La adolescencia como estado del alma

EL MUNDO . 11/09/2015

Zoe Berriatua sorprende en ‘Los héroes del mal’ con una enfebrecida disección de un tiempo inestable entre la furia y el ruido.

Tendemos a pensar que la adolescencia es una etapa de la vida. Lo hacemos quizá para no sufrir tanto, para autoconvencernos de que todo, incluida la propia vida, es pasajero. Pero, y ya sentimos dar tan malas noticias, no. Zoe Berriatua, actor antes que director debutante, cree firmemente que esa edad incierta entre la inconsciencia y la madurez es consustancial con el hecho mismo de estar vivo. Exactamente igual que antes que él mantuvo gente tan dispar como Hesse, Twain o Salinger.

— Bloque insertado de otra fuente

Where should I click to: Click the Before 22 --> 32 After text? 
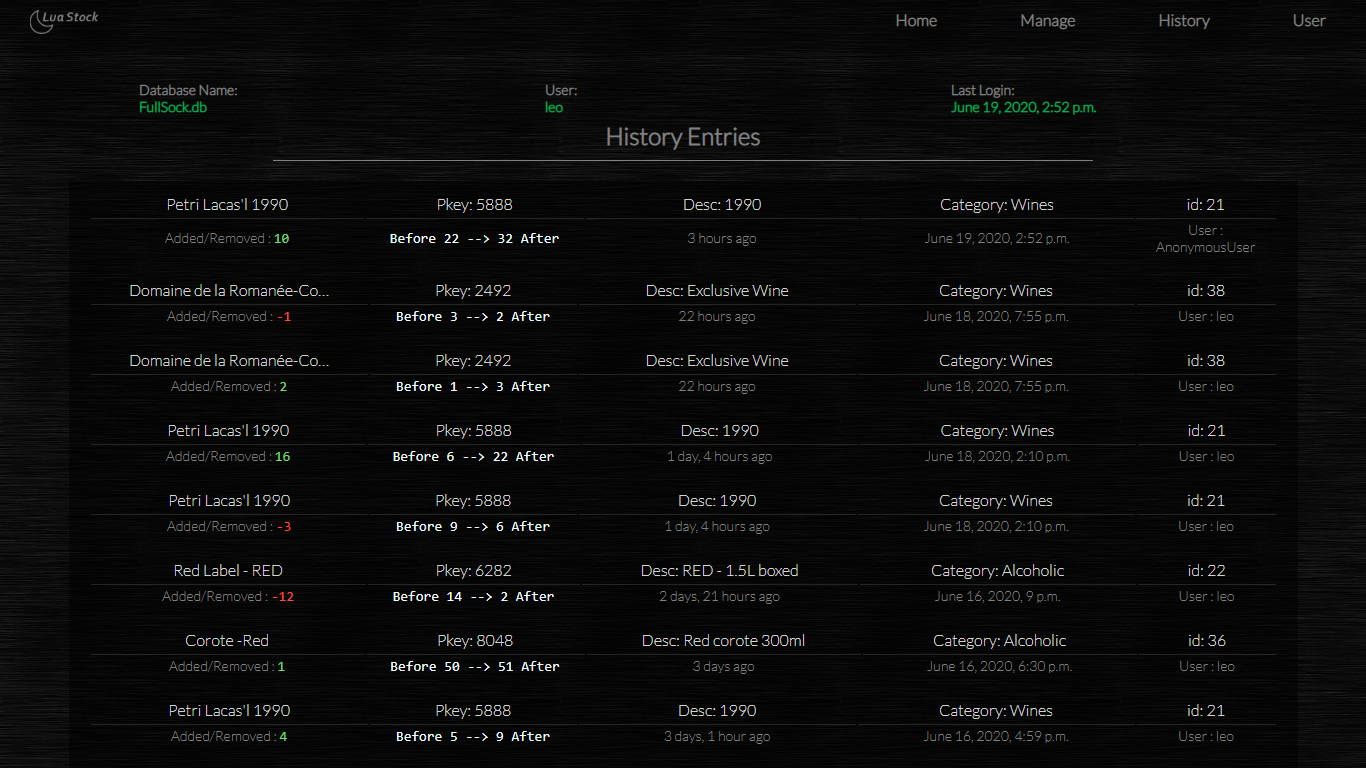pyautogui.click(x=474, y=239)
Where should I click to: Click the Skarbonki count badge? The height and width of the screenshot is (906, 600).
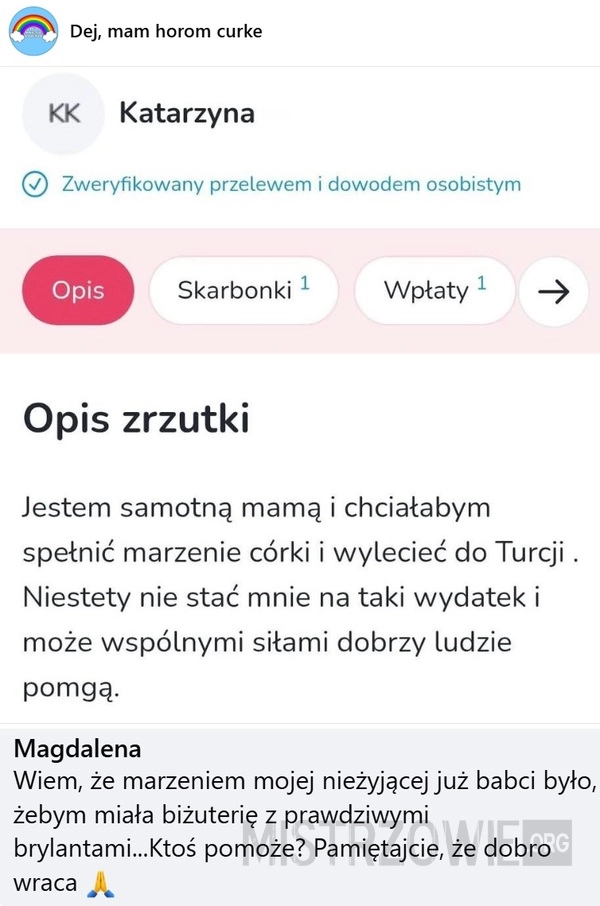click(305, 283)
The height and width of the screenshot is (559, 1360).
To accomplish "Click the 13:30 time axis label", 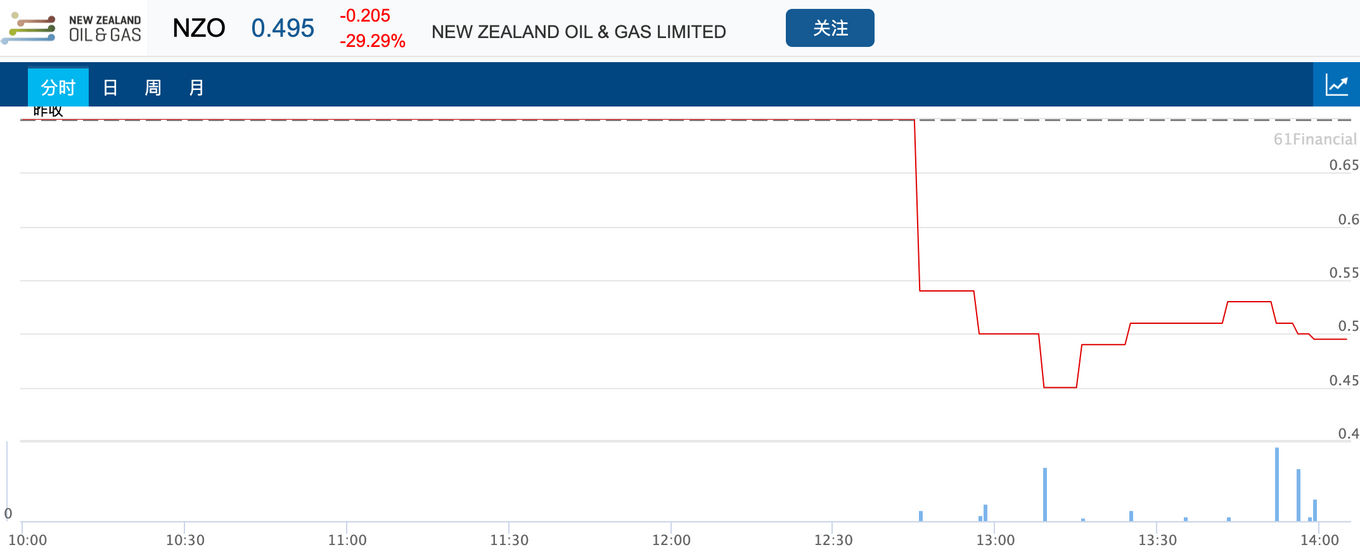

La adolescencia es, para entendernos, un estado del alma.

Los héroes del mal‘ es el título de su primer largometraje y, sin duda, una muy agradable (aunque duela) sorpresa. Empezaremos por decir, para no generar equívocos, que no es una película perfecta. Quizá ni lo pretenda. Pero su irregularidad, su imperfección, su torpe por momentos pomposidad, hace de ella una producción tan única como magnética; tan irresistible como árida. Rara por vital.

La película en un principio no parece ser muy diferente de la crónica de tres jóvenes necesariamente perdidos. Así, entre las paredes de un instituto, vemos a nuestros héroes intentar encontrar su sitio entre el grupo que les rechaza. Poco a poco, sin embargo, el director se las arregla para llevar la historia a otro lado: a un lugar entre mítico y extraño que nada tiene que ver ni con el cuento moral ni, menos aún, con el relato social.

De la mano de un banda sonora entre el clasicismo, la atonalidad y lo turbio (por ahí desfilan desde Gorécki a Sibelius pasando por Telemann), el director acierta a construir el paisaje desolado de un tiempo sin nombre. Quiere Berriatua que el espectador pierda las referencias, que se enfrente a la contundencia febril de la violencia, a la inocencia pura del más cruel de los pecados, al dolor. No hay reglas, no hay moral. Todo está por construir.